Cuando te sientas triste niña, trénzate el cabello; atrapa el dolor en la madeja y déjalo escapar cuando el viento del norte pegue con fuerza…”.
Y en verdad lo intenté. Pero ni un listón se quedó quieto mucho tiempo. Entonces decidí no tostar café para acurrucarla en mis manos. Y cuando salía a respirar le soplaba para que volara con el viento del norte o del sur. No funcionó. Volaba un rato y luego se acomodaba en mi pecho. Por eso empecé a respirar cortito.
Después reclamó más espacio. Me di cuenta porque empecé a jalar aire con la boca y a exhalar como en un suspiro largo, lento.
No pude trenzarla. No puedo. Acaso no se pueda. Porque hay tristezas que no se trenzan con ningún lazo.
Mi hijo Alejandro murió. Murió de cáncer. Uno que lo tomó por sorpresa una tarde de agosto y se lo llevó una noche de abril.
Su voluntad de vivir lo llevó por una ordalía que duró ocho meses. Ni el miedo, ni el malestar, ni todo lo que el cáncer o el tratamiento le fue arrebatando le quitó un ápice de voluntad.

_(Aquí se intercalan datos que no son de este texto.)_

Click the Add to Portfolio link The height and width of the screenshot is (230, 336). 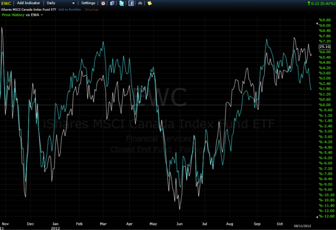69,9
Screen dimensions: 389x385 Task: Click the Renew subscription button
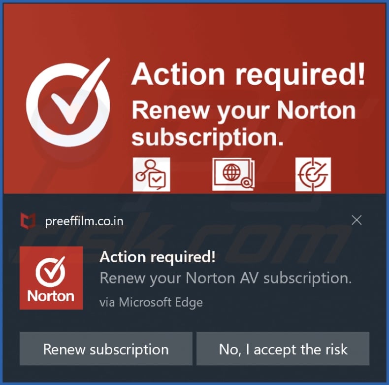pos(106,349)
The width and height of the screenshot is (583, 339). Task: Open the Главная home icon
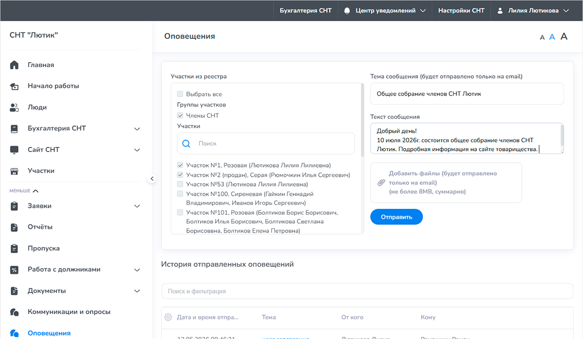[14, 65]
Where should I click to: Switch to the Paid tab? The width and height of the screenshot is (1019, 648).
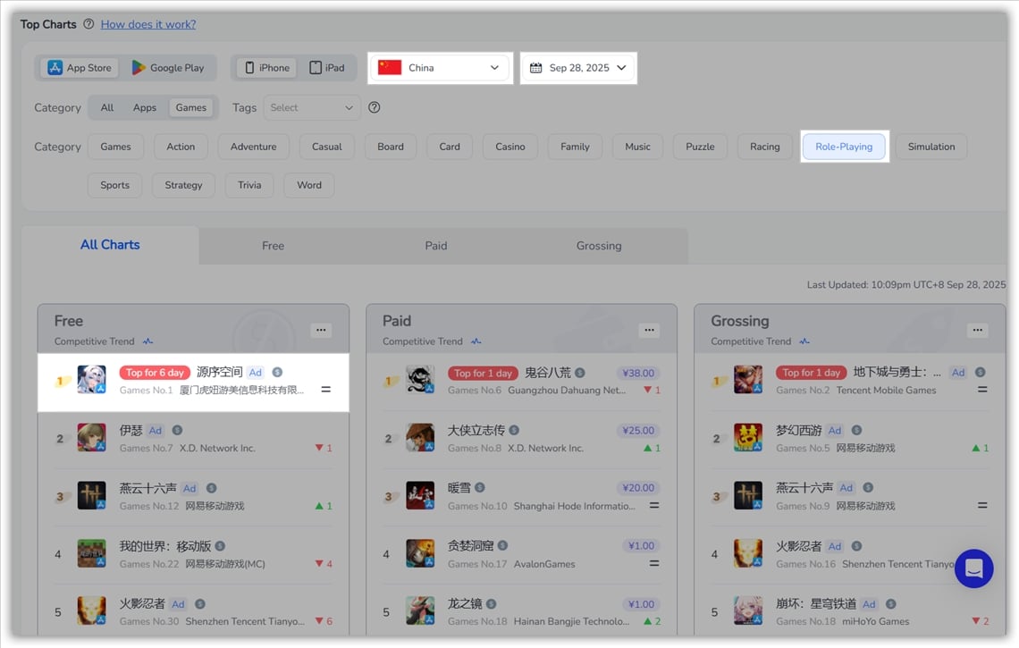[x=436, y=246]
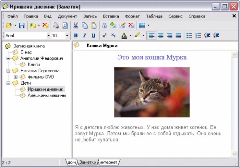
Task: Open the font size dropdown
Action: (x=67, y=36)
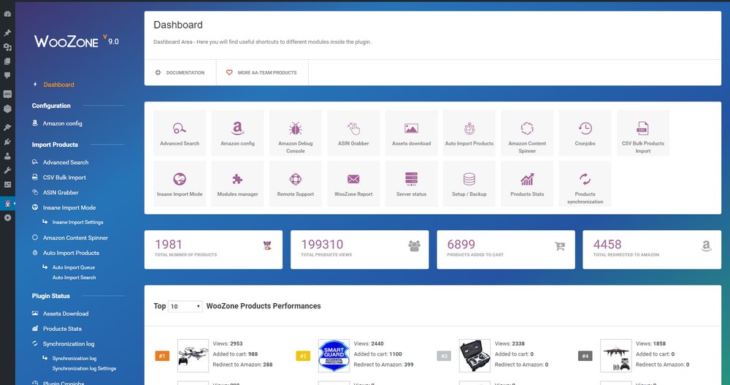Expand the Top 10 products dropdown

click(x=185, y=306)
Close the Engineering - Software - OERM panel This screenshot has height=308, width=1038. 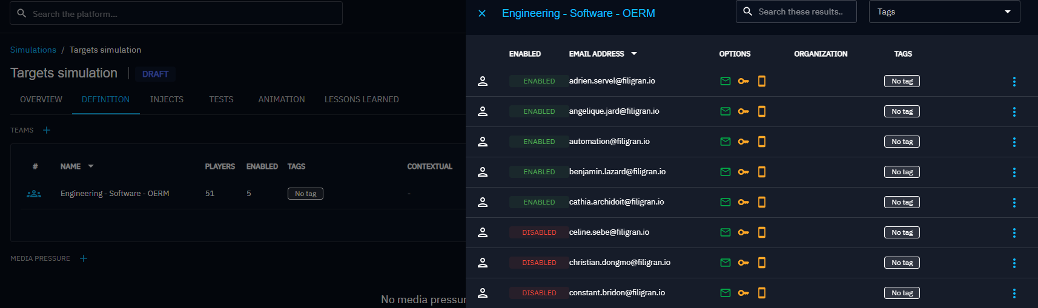point(482,13)
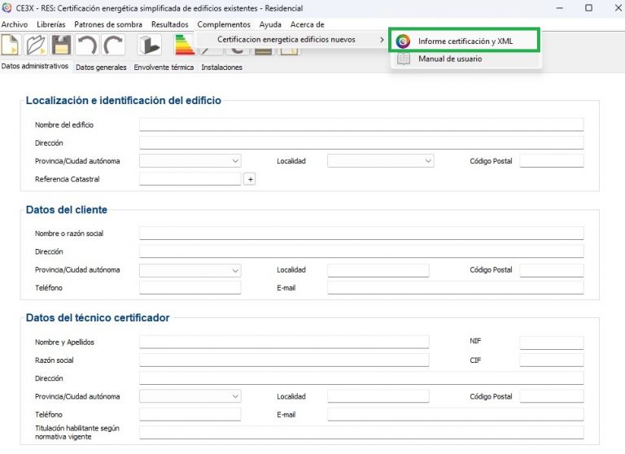Viewport: 625px width, 454px height.
Task: Click the Nombre del edificio field
Action: click(x=361, y=125)
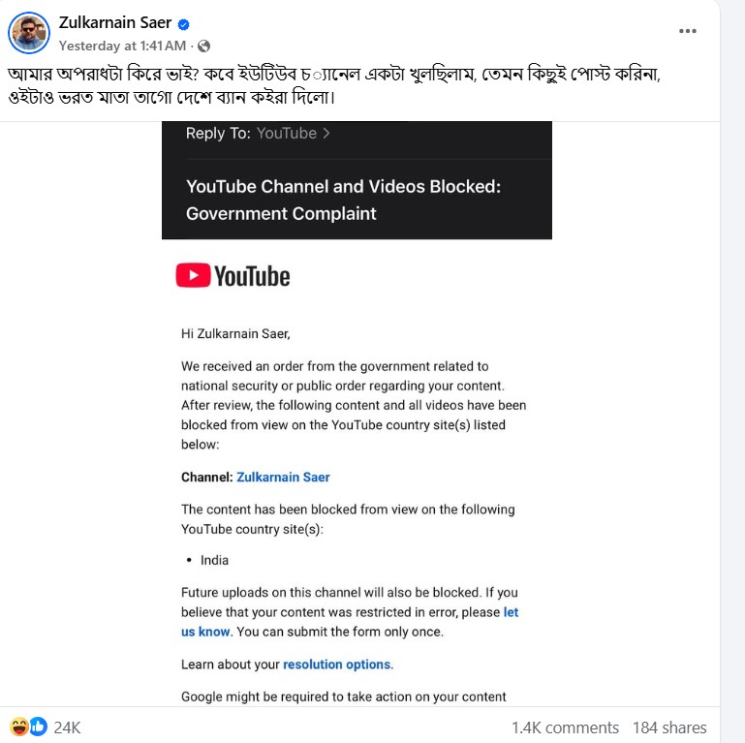Open the 'resolution options' link
The height and width of the screenshot is (743, 745).
[x=337, y=665]
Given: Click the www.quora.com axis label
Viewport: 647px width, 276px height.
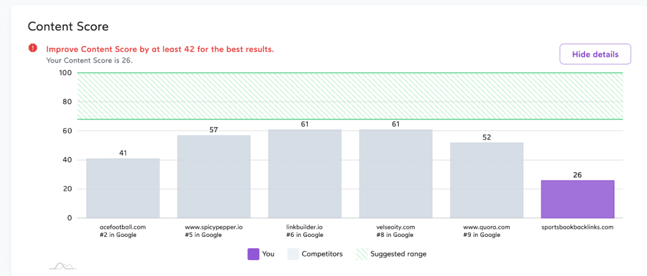Looking at the screenshot, I should 487,227.
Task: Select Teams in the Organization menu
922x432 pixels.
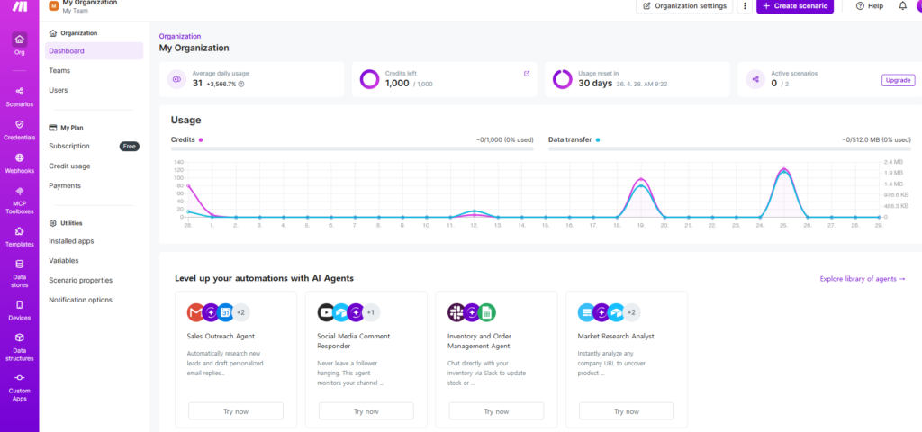Action: click(x=59, y=70)
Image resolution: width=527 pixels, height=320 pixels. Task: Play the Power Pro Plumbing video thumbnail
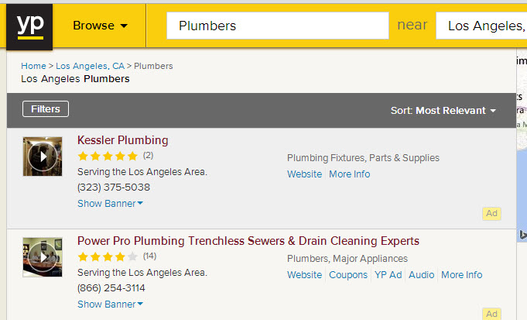[x=43, y=257]
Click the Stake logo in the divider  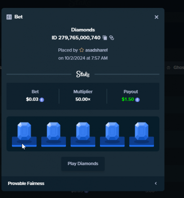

Resistió contra el pronóstico. Soportó meses de dolor aun cuando dijeron que sus posibilidades de vida alcanzaban, en el mejor de los casos, 25 por ciento y, acaso, sólo tres meses. “Lucharé hasta que deje de tener sentido”, dijo. Pero siguió luchando cuando dejó de tener sentido, cuando el cáncer formó un ejército y colocó murallas entre su corazón, su diafragma, su esófago, su hígado.
Hasta que un día dijo: “Ya acabé. Estoy cansado”. Y la tristeza que entre todos habíamos trenzado se nos fue colando por los ojos, por las manos, por el pecho.
Logramos, no obstante, mantenerla a raya. Lo suficiente para ayudar a que pusiera en orden todos sus asuntos pendientes. Lo necesario para despedirnos con amor y gratitud. Lo indispensable para abrazar con él cada día que la vida nos regalaba.
Pero cuando llegó su muerte no hubo trenza que trenzara tal tristeza. Acaso debí utilizar lazos más resistentes o de mayor colorido. Acaso nada sirva. Acaso no haya lazo ni malla capaz de contener tal tristeza.
Porque un dolor así deja cualquier alma al aire. Un dolor así nos inunda sin permiso ni protocolo. Un dolor así nos abraza y moja de sal el corazón desnudo.
Hay veces que no es posible trenzar la tristeza, concluyo. Sólo se puede caminar descalza por el dolor. Y, en todo caso, llegar a acuerdos mínimos con ella. Por ejemplo, que no coloque nubes en los días más soleados ni sombras en la felicidad cuando venga de visita.